**Provided data**

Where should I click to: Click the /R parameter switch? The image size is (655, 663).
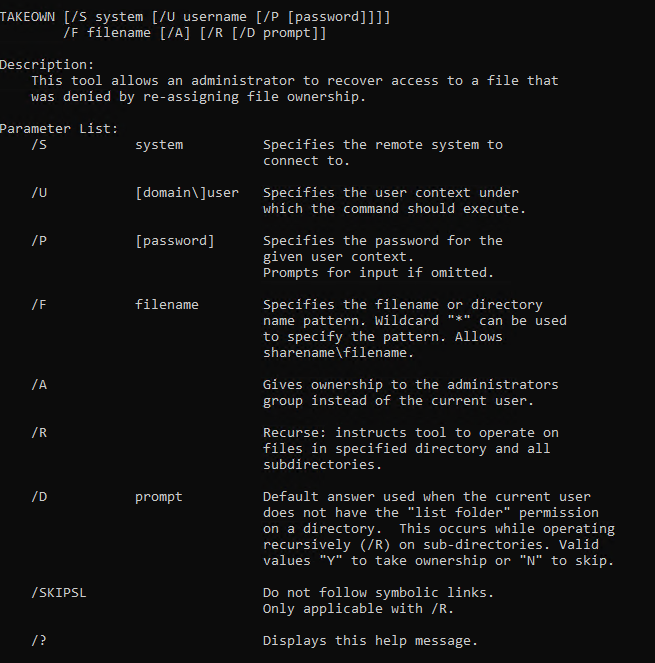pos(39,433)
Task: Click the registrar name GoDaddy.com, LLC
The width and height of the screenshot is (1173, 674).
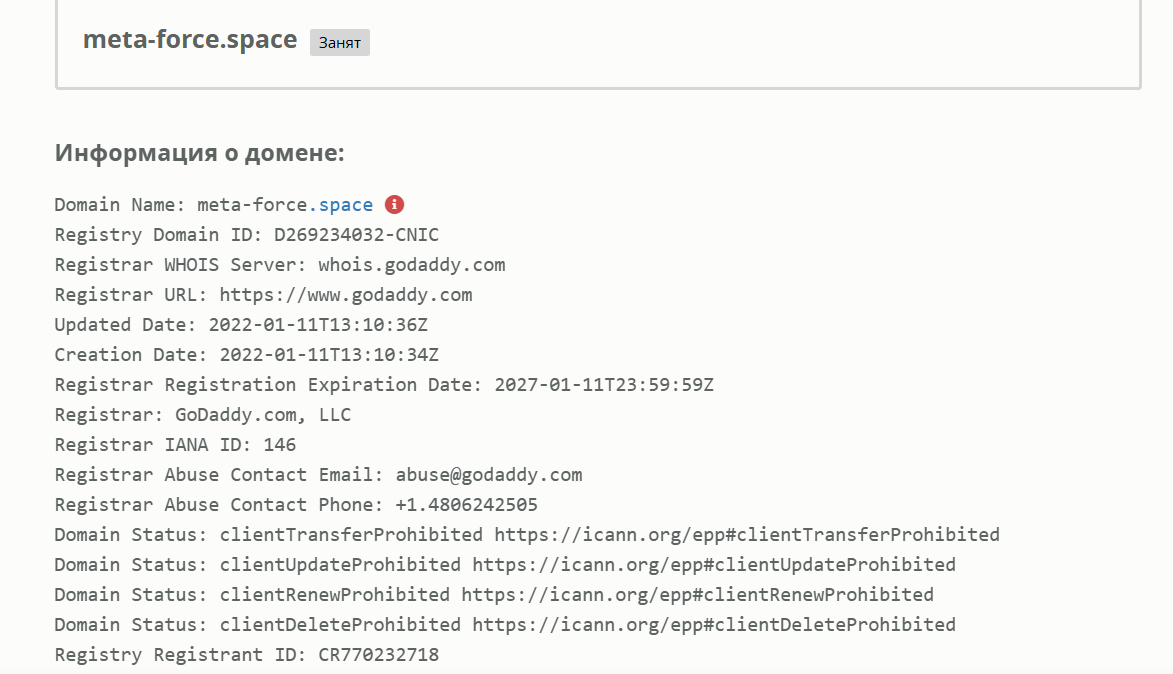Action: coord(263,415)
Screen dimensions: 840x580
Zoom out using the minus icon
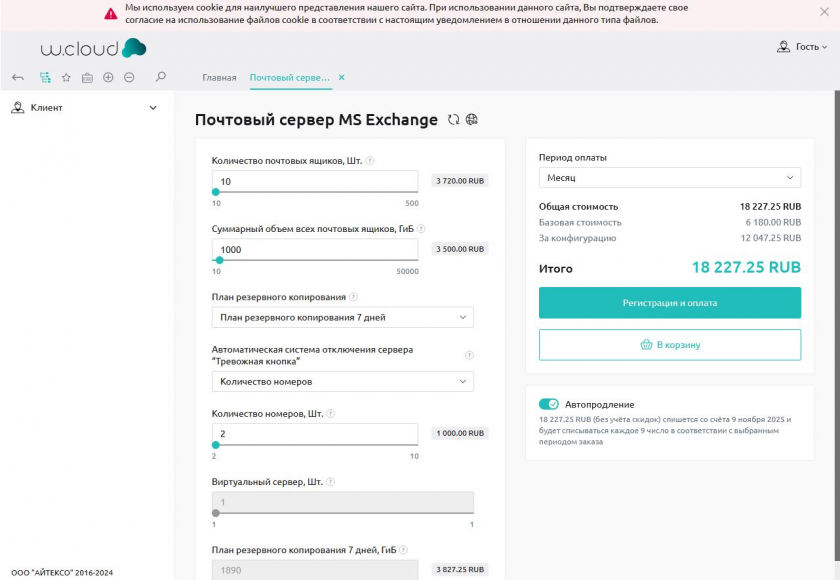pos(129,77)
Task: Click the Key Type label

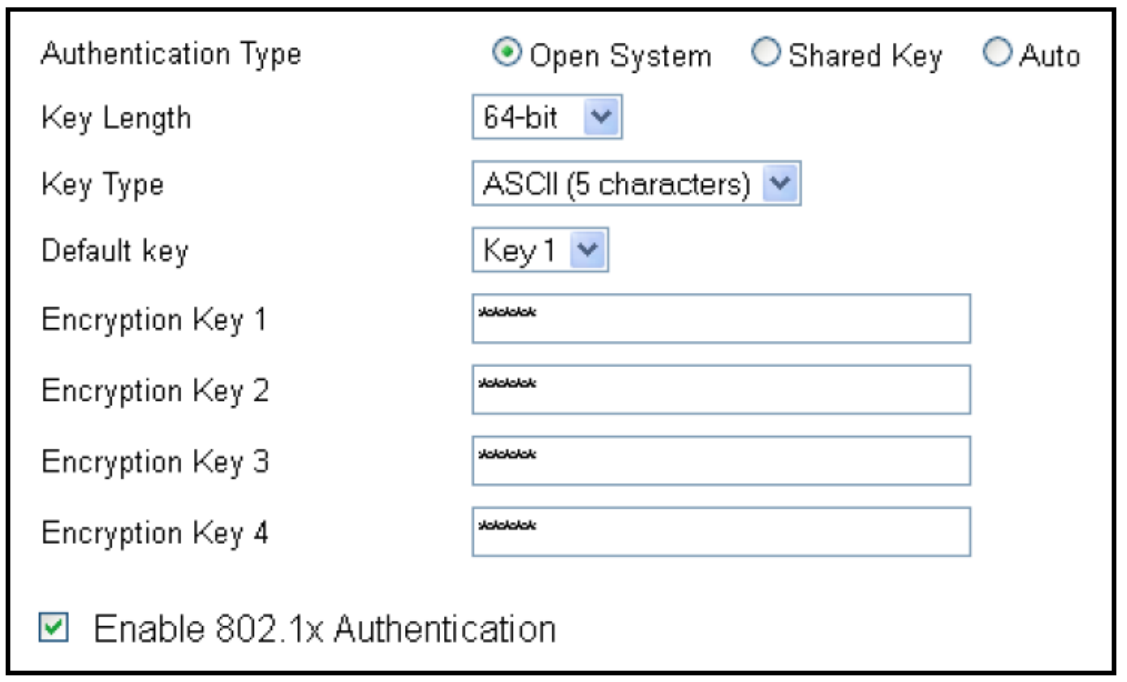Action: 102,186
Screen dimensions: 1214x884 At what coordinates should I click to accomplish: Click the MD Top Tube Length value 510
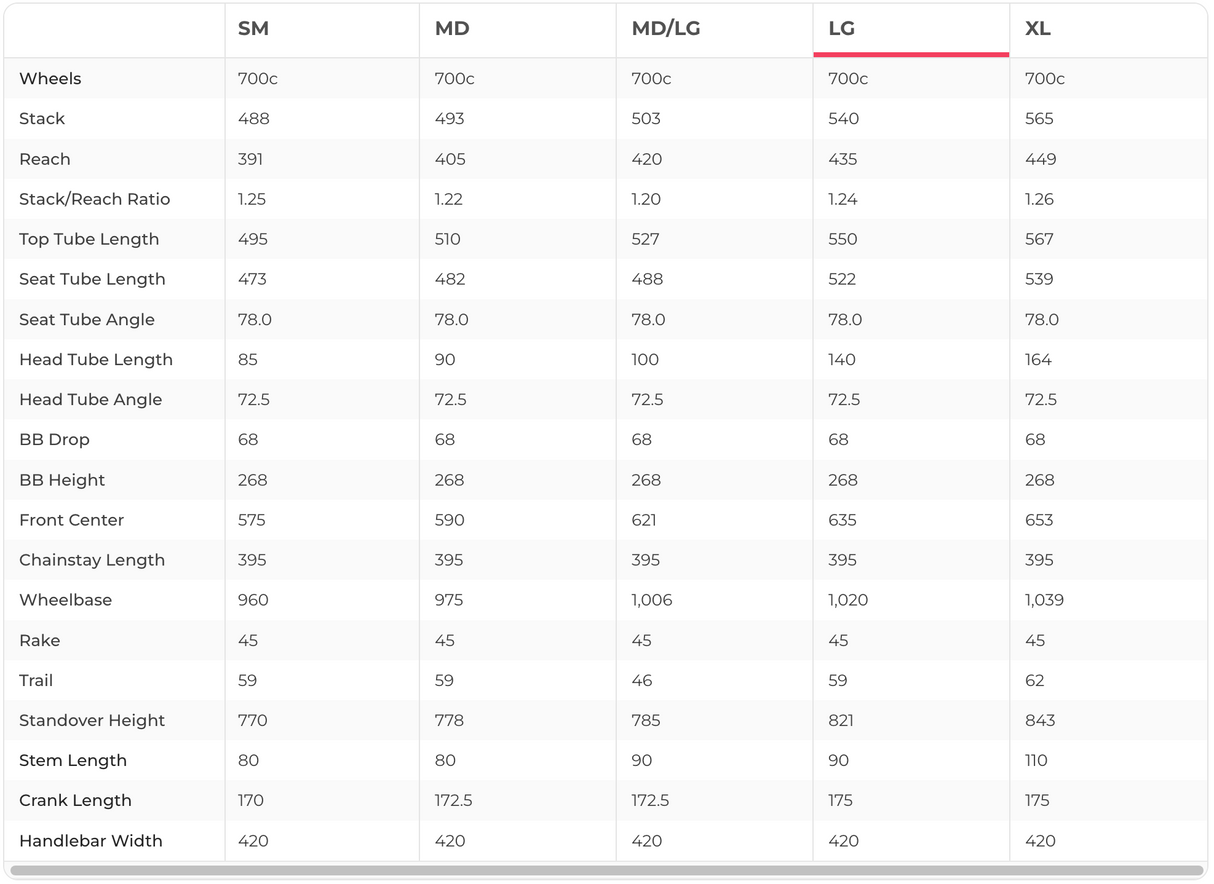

**Required action**
Copy each line of the preceding data that contains the string "dimensions".

**Answer to the exercise**
Screen dimensions: 840x580
Screen dimensions: 1214x884 At what coordinates should I click to accomplish: Click the MD Top Tube Length value 510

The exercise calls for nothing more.